Dublin Theatre Festival: Kitty Genovese’s murder is rich material for Junk Ensemble


THE BYSTANDER

Axis, Ballymun
★ ★ ★ ★
In 1964 Kitty Genovese was stabbed and sexually assaulted outside her apartment block in Kew Gardens, New York. According to the New York Times, 38 neighbours saw her being attacked three times over 30 minutes, and eventually murdered, by Winston Moseley, but none came to her aid. The parable of indifference was summed up by a neighbour's comment: "We didn't want to get involved." The incident, which quickly gained notoriety, became the first example of what psychologists dubbed the bystander effect.

Except much of that story isn't true.

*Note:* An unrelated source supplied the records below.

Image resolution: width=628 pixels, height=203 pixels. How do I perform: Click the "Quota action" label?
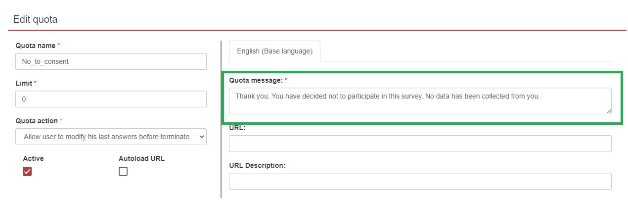coord(37,121)
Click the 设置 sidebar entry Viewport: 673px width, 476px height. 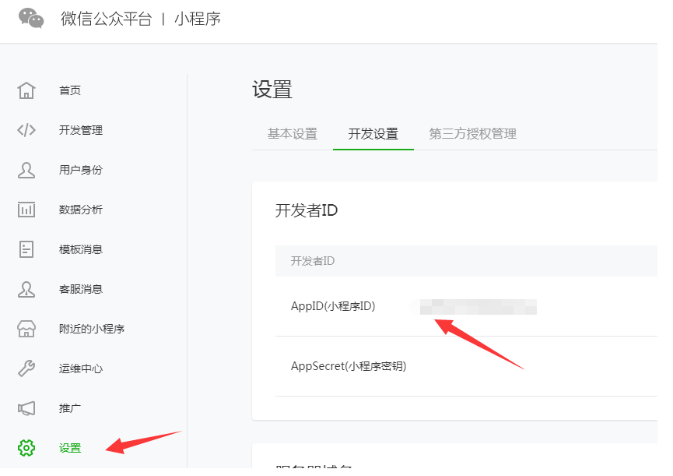(x=68, y=448)
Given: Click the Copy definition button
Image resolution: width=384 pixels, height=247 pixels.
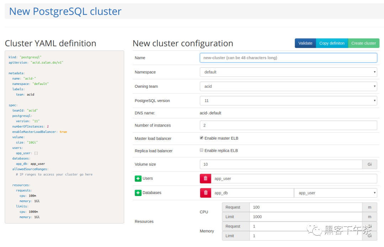Looking at the screenshot, I should click(332, 43).
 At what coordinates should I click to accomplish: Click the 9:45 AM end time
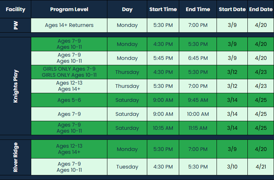(x=198, y=100)
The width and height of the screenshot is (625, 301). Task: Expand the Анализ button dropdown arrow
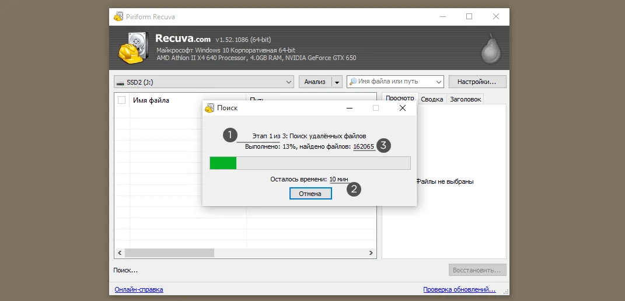(x=337, y=82)
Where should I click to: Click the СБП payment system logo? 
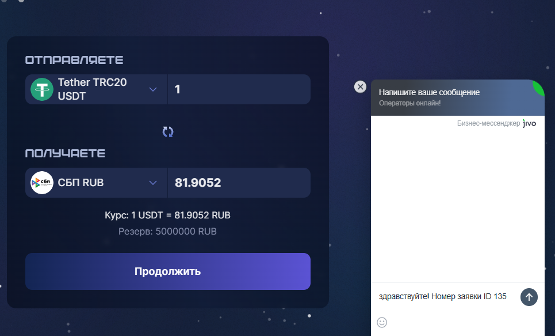(x=42, y=183)
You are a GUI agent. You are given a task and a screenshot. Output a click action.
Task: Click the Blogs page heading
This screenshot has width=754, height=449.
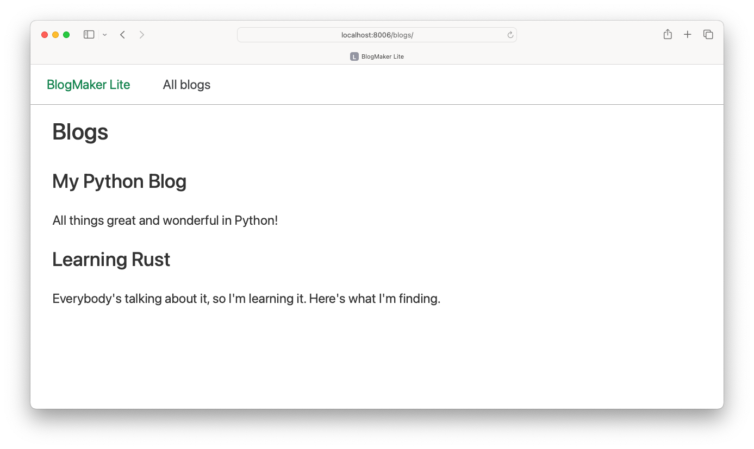click(80, 132)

Genovese was murdered, but there weren't 38 witnesses. Few neighbours saw what happened, the police were in fact called, and Genovese died in the arms of a neighbour, Sophia Farrar. Forty years later the New York Times admitted its initial reporting was inaccurate, and so the parable of indifference became a parable of inaccuracy, oversimplification and rush to judgment.

Junk Ensemble's The Bystander remains driven by anger at Genovese's murder, but the dance language is nuanced and recognises the complexity of the bystander effect. In particular it goes beyond the value judgment of selfish apathy to more deep-rooted inhibition. Movement is deeply embedded, jittery twitches and guttural contractions that portray the conflict between conformity and individual responsibility. Societal conformity seems to wins out. The dancer Tilly Webber outlines how constant movement in the crowded London Underground is necessary: "If you stop you are not one of us."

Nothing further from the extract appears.